WHAT THE TASK ASKS —
Nothing but the lines from the one with "The height and width of the screenshot is (1024, 1024)." down to the one with "Click the white ref output jack on the Pulser" should be returned, exactly and with both ends included, from the material below.
----
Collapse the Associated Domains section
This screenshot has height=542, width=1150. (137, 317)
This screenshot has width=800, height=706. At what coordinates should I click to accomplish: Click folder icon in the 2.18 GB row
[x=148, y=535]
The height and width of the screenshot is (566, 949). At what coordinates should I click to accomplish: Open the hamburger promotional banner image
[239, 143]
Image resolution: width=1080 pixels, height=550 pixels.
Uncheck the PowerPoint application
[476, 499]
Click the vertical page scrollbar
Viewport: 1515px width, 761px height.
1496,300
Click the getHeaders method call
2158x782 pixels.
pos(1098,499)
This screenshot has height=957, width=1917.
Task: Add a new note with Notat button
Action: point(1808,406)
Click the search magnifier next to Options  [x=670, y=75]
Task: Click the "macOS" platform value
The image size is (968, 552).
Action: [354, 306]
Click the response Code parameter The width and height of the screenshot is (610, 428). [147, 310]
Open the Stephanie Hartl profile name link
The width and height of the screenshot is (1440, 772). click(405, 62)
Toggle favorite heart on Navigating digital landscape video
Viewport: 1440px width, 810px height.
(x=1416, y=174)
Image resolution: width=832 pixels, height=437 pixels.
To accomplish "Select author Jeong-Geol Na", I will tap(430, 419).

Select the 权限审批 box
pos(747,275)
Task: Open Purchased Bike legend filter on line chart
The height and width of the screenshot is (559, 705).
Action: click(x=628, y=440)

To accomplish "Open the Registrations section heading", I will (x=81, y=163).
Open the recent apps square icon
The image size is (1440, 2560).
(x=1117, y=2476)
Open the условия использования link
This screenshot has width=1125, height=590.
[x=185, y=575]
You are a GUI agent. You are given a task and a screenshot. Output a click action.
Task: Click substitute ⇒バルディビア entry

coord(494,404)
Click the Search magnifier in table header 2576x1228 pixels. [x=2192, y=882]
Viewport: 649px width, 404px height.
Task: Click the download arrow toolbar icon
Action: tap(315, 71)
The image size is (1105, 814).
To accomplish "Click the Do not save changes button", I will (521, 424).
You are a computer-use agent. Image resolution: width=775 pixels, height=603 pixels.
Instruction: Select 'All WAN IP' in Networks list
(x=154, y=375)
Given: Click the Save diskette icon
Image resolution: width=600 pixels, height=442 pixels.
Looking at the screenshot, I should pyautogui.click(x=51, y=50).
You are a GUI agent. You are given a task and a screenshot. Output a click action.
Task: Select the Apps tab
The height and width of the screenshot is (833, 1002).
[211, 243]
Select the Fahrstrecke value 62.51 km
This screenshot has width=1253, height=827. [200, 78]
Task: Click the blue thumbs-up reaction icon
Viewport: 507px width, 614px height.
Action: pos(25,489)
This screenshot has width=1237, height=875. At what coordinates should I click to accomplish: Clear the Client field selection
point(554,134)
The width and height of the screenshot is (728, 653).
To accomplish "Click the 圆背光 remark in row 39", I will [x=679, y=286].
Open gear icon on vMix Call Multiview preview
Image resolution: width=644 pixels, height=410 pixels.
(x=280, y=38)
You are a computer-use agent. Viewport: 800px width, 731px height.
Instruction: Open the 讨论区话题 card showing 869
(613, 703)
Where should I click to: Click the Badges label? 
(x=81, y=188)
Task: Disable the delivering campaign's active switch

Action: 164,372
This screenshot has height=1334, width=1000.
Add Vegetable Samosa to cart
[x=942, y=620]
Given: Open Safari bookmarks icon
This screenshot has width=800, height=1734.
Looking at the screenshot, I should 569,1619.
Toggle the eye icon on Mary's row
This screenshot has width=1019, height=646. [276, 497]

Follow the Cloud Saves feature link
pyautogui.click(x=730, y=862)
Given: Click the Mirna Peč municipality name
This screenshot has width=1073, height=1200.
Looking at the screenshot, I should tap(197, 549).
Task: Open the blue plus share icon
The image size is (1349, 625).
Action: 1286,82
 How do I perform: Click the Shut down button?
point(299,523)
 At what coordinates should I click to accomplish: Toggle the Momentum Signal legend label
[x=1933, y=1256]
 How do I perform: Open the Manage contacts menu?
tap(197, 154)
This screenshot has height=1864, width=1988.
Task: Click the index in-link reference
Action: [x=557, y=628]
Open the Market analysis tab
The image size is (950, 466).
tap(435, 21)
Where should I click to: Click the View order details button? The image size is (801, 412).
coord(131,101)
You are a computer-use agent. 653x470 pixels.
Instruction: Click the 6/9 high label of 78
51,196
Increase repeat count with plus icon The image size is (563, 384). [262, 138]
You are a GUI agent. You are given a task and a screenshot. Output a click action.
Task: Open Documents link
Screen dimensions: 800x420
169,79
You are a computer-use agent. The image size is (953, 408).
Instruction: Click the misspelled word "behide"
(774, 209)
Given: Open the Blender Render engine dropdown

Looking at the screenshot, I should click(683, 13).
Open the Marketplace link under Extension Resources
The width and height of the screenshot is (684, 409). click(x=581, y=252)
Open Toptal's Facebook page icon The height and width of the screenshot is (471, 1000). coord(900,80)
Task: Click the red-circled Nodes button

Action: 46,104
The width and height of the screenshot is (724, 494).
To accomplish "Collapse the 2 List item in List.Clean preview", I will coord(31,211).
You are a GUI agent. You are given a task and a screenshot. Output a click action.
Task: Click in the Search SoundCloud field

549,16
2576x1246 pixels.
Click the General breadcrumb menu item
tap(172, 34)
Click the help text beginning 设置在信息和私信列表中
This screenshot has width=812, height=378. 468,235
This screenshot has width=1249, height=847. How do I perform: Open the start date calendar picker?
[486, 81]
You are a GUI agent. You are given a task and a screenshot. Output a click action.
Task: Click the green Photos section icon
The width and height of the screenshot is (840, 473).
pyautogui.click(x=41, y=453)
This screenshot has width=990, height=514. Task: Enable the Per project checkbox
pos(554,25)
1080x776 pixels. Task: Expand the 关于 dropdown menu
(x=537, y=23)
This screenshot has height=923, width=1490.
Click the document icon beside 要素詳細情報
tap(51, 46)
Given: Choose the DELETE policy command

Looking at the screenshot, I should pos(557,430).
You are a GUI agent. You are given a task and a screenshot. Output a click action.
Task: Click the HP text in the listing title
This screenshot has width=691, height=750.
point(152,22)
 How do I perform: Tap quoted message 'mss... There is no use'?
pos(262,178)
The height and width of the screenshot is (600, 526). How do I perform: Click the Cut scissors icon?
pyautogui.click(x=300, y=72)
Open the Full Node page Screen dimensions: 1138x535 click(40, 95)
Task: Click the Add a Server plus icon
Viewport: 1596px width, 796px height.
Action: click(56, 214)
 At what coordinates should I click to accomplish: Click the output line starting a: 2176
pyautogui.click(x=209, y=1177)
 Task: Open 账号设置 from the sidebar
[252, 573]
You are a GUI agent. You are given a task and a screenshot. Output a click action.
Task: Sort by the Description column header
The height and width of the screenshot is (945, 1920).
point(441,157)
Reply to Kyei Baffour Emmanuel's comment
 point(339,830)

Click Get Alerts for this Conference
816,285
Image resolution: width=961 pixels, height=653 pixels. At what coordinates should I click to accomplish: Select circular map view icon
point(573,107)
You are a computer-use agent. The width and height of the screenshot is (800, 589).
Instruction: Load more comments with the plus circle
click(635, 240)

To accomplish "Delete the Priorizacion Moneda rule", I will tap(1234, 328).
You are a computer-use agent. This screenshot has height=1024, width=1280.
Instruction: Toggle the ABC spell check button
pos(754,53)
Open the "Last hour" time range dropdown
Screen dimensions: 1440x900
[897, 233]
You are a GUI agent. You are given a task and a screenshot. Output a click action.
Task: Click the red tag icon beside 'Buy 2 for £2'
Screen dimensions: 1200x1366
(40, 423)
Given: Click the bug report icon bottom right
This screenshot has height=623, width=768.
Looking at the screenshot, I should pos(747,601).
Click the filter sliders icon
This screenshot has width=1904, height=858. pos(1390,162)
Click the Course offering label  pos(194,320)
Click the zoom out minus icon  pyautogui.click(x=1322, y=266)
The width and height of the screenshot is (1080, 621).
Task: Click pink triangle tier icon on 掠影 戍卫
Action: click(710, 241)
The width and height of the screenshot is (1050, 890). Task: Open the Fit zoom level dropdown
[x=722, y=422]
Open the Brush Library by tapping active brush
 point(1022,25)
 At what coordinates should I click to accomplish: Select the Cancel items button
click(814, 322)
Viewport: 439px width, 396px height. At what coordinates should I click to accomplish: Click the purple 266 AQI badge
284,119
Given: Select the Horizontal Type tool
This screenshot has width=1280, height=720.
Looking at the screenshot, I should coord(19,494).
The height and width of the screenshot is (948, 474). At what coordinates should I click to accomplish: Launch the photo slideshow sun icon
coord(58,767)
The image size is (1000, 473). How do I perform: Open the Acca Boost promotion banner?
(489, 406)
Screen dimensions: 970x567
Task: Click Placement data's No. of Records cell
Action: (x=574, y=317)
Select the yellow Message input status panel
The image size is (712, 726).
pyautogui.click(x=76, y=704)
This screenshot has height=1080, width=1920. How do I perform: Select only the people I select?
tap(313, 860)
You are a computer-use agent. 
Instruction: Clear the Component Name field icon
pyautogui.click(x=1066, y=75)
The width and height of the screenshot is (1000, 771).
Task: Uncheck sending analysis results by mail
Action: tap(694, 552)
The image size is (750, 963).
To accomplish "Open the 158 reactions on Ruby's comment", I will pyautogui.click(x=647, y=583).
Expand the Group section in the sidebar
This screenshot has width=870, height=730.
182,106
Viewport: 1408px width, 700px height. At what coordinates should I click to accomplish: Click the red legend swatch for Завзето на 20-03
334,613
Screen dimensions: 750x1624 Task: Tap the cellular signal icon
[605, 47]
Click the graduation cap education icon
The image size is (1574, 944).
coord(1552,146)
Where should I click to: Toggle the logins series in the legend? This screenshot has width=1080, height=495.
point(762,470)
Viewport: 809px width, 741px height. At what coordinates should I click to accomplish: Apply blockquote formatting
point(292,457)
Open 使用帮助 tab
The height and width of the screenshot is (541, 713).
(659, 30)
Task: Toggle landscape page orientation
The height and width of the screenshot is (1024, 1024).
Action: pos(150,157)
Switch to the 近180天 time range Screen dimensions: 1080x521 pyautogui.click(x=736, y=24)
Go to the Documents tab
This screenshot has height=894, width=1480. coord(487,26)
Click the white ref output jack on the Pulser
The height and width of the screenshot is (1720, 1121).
----
EXERCISE RESULT —
The height and width of the screenshot is (1024, 1024).
Action: pos(150,157)
Switch to the 近180天 time range Screen dimensions: 1080x521 pyautogui.click(x=736, y=24)
Go to the Documents tab
This screenshot has height=894, width=1480. coord(487,26)
Click the white ref output jack on the Pulser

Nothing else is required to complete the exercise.